It seems the older children in our family can’t help
occasionally feeling robbed. If only our parents, they’ve all
bemoaned, had had the good sense to stop
having children sooner, life would have been so different. And by different they mean awesome. Quiet car rides, no babysitting, vacation
homes in Hawaii and Vail—all of it could have been theirs, along with piles and
piles and piles of money, if only we’d stopped having kids.
Don’t misunderstand; they love their younger siblings. They’d just like the option of trading them
in for vacation points. As our family
has grown, they’ve concluded that kids cost money and require sacrifice, and
they’re right. It costs roughly 200,000.00
to raise a child in a middle-class family to age 18, if you don’t hit Baskin
Robbins after baseball games, and only watch movies on Netflix. Times that a few times over and you’ve got a
lovely cottage in Costa Rica. What have
we done!
When faced with this dreamy interpretation of life without
little siblings, we like to counter by telling them they’ve got it all wrong,
that we’re only motivated out of necessity.

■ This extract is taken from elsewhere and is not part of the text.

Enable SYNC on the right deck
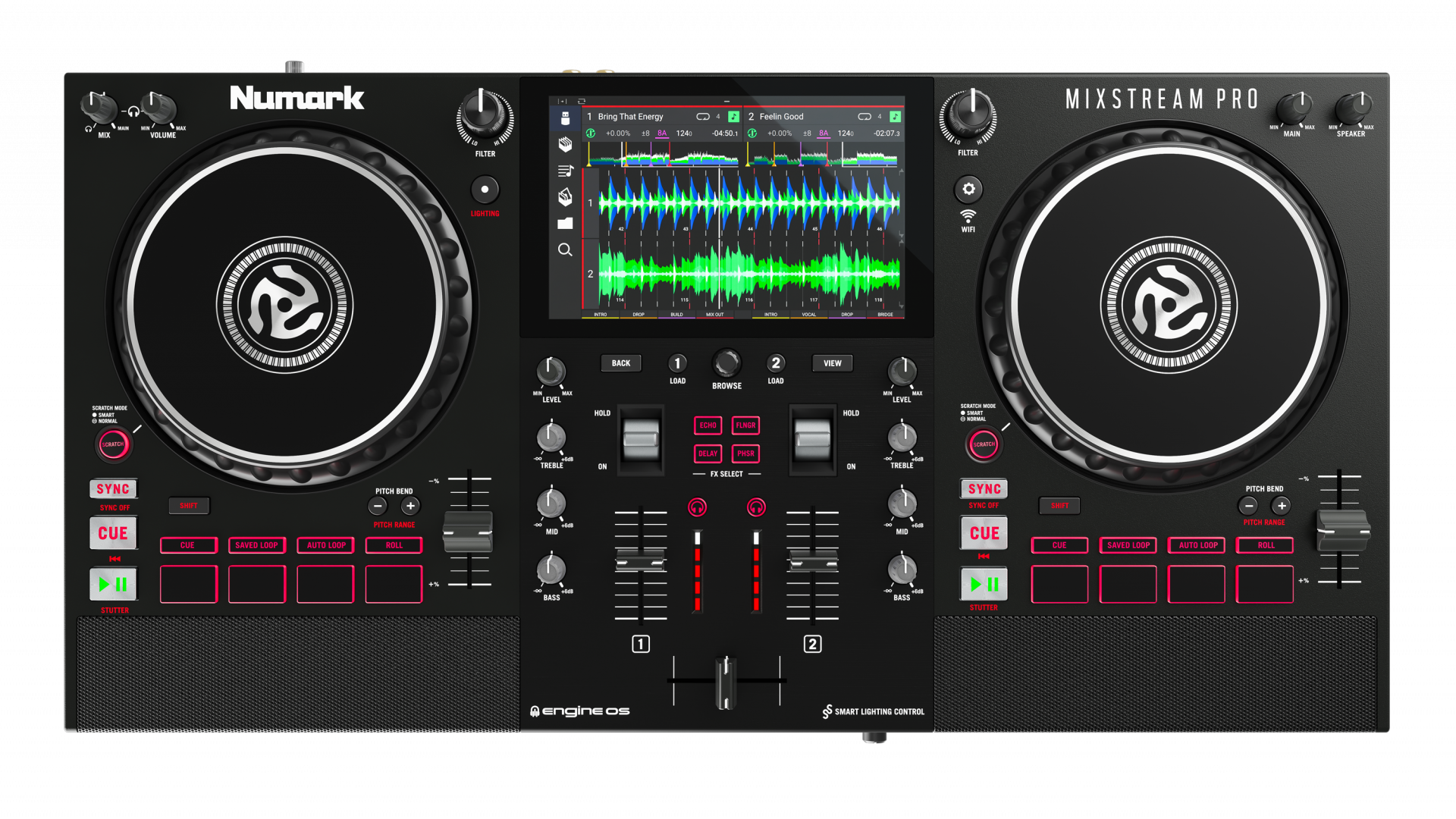This screenshot has height=819, width=1456. (983, 488)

If we’d had one or two kids, Dad and I would be taking pics at the DMV,
occasionally scoring a gig on the weekends doing weddings, but mostly just
putting in our time, heading home, and reconnecting with our avatars. We tell them, as we hand them the keys to the
beater car we’ve given them to drive, that we’re better off because we chose to
have a big family. And to this they blow
raspberries.
They’re convinced that skiing in Switzerland, elk hunting in
Montana, and cliff jumping in Mexico would all be checked off their bucket list
were it not for our abundance of fertility.
And maybe they’re right, but one thing is for sure—the younger ones
provide endless entertainment. They are:
dapper
rough and tumble
style conscious
nutritionally conscious
And our family wouldn't be complete without them.